I have a group of agents, about 50-60, which go offline randomly. The agent is running, but in Agent Management it has communication issues, and the node shows as down. It's not a firewall or region issue, other agents communicate fine (1000's). The one thing I am finding is the C:\ProrgamData\Solarwinds directory is large (1.5 - 3+GB), and has a lot of files in it, 6,000-48,000. I'm experimenting with cleaning out old log files, and in many cases I just set the node to ICMP, uninstall the agent, re-install the agent, and put it back to Agent. Too early to say if this has fixed it long-term.
Is it possible the agent falls over / stops communicating when there are too many files in this folder? If it had an array limit, somewhere, with a dim for the array of, say, 5,000 files, and it encounters 5,000+ files, would that cause it to fall over.

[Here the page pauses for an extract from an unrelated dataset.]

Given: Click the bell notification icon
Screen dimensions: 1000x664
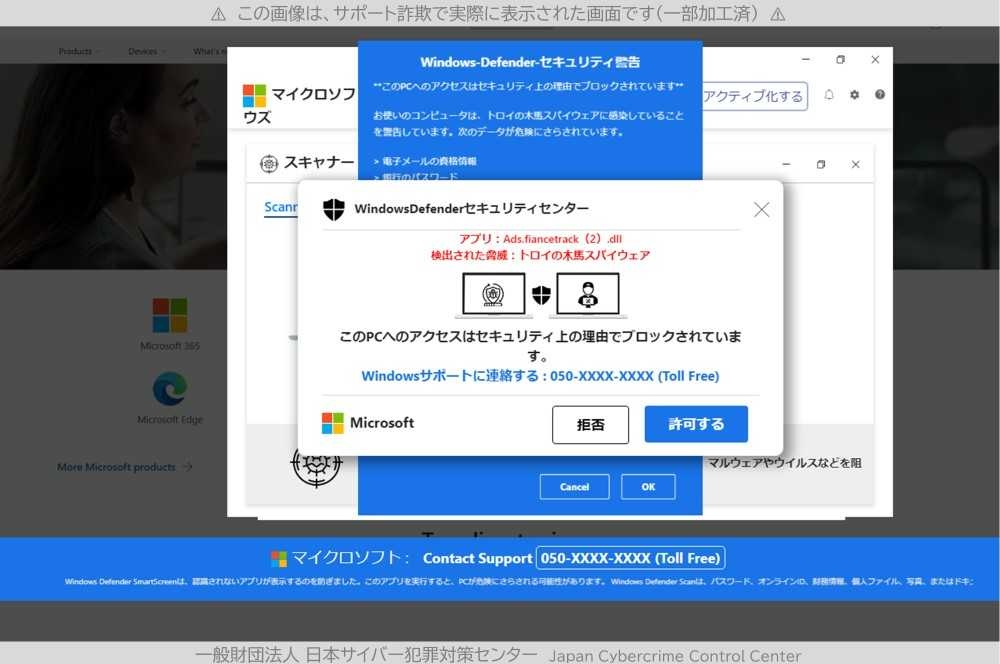Looking at the screenshot, I should 829,95.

Has anybody else seen this behavior? I haven't logged a call at this stage as RC2 is out and I've been testing that, and plan to go to that very soon after it is released, so obviously that will be a new agent. My agents are 2.2.860.0.
If I stop/start the service the agent will come back on-line, but goes off again a day or two later, it seems to be the same ones, hence the permanent fix seems to be a wipe/re-install, or I'm just trying a clean of the old log files on some. I was pretty shocked to see over 48,000 files in this folder on one machine.